Hackelia deflexa is a vascular flowering plant in the borage family known by the common names, northern stickseed, nodding stickseed, and American stickseed

== Distribution ==
It is native in many northern locations from much of Canada (including the province of Alberta, where it is an S3 vulnerable species, and New Brunswick where it is S1 critically imperiled) and the Northern USA as well as in Europe (Spain, France, Italy, Austria, Romania, Ukraine, Russia, Sweden, Switzerland, etc.) and in Korea and Japan (where it is critically endangered). It can be found growing in moist woods and thickets in habitat that is shaded, partially shaded, or sunny.

== Description ==

Hackelia deflexa grows to an average height of 2–3 ft. Its ovate basil leaves have stalks and rounded tips, while upper leaves grow progressively smaller, and stop developing stalks as they reach increased heights. Leaves can be 5 to 12 cm long and up to just over 3 cm wide. They have a rough texture on their upper surface, and are hairy. Stem leaves grow alternately on erect single (generally) stems that are "much branched with short fine hairs throughout", and are "narrowly lance-elliptic, tapered equally at both ends with a pointed or blunt tip".

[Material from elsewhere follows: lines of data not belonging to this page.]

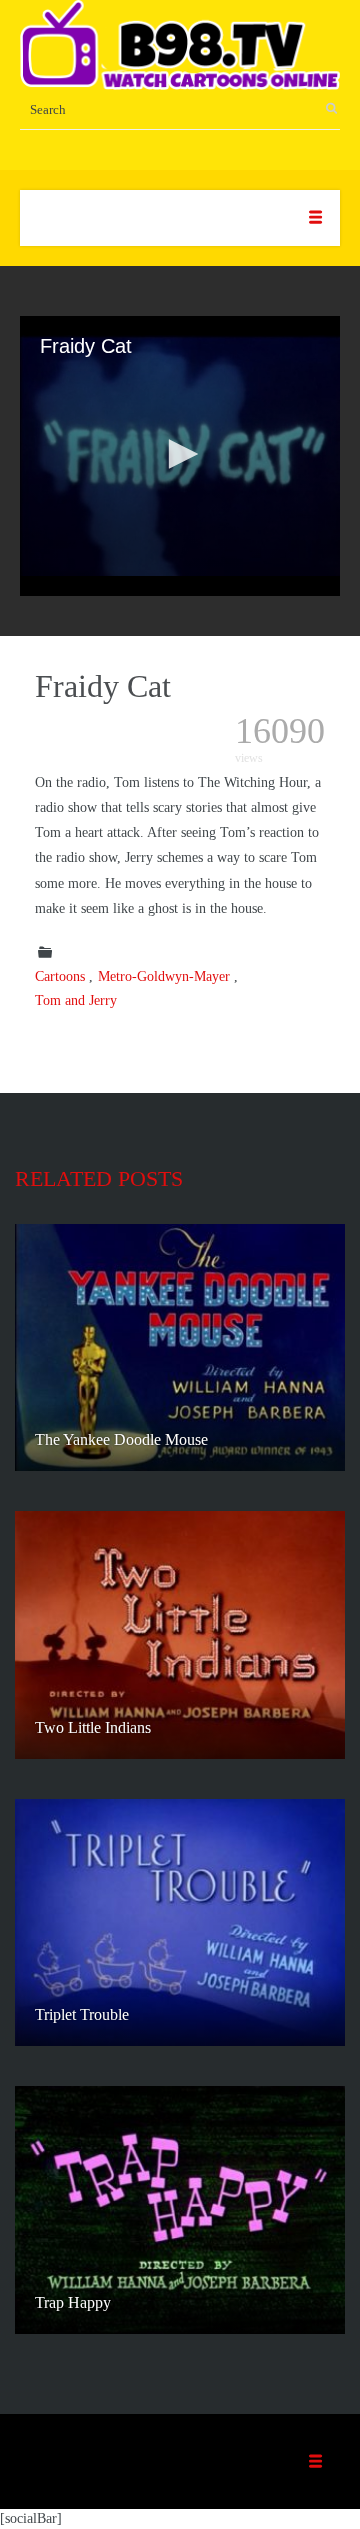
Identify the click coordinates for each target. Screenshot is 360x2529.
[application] (180, 456)
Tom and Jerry (76, 1000)
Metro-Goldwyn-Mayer (164, 976)
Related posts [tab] (99, 1178)
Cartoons (60, 976)
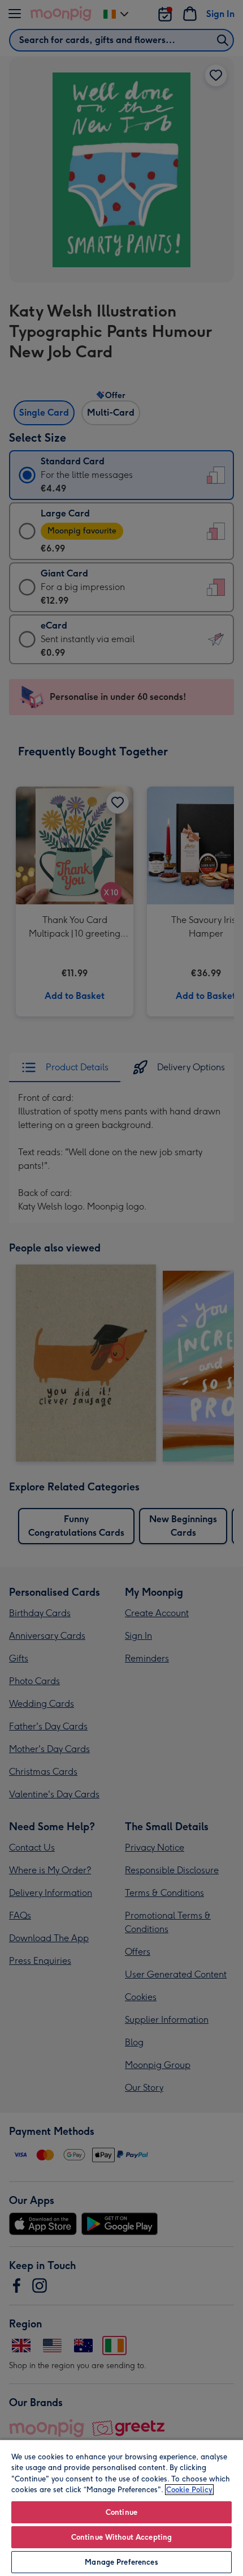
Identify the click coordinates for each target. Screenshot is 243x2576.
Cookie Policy (189, 2489)
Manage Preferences (121, 2562)
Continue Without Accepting (121, 2537)
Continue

Hackelia deflexa propagates by seed. It produces light blue to white, and sometimes purplish flowers consisting of 5 petals. Once it has flowered and been pollinated, produces a small nutlet with tiny prickly barbs on it. These barbs allow the nutlet to stick to animal fur and human clothing as it is brushed up against, thus allowing seed to be transported and dispersed as far as the unsuspecting traveller takes it.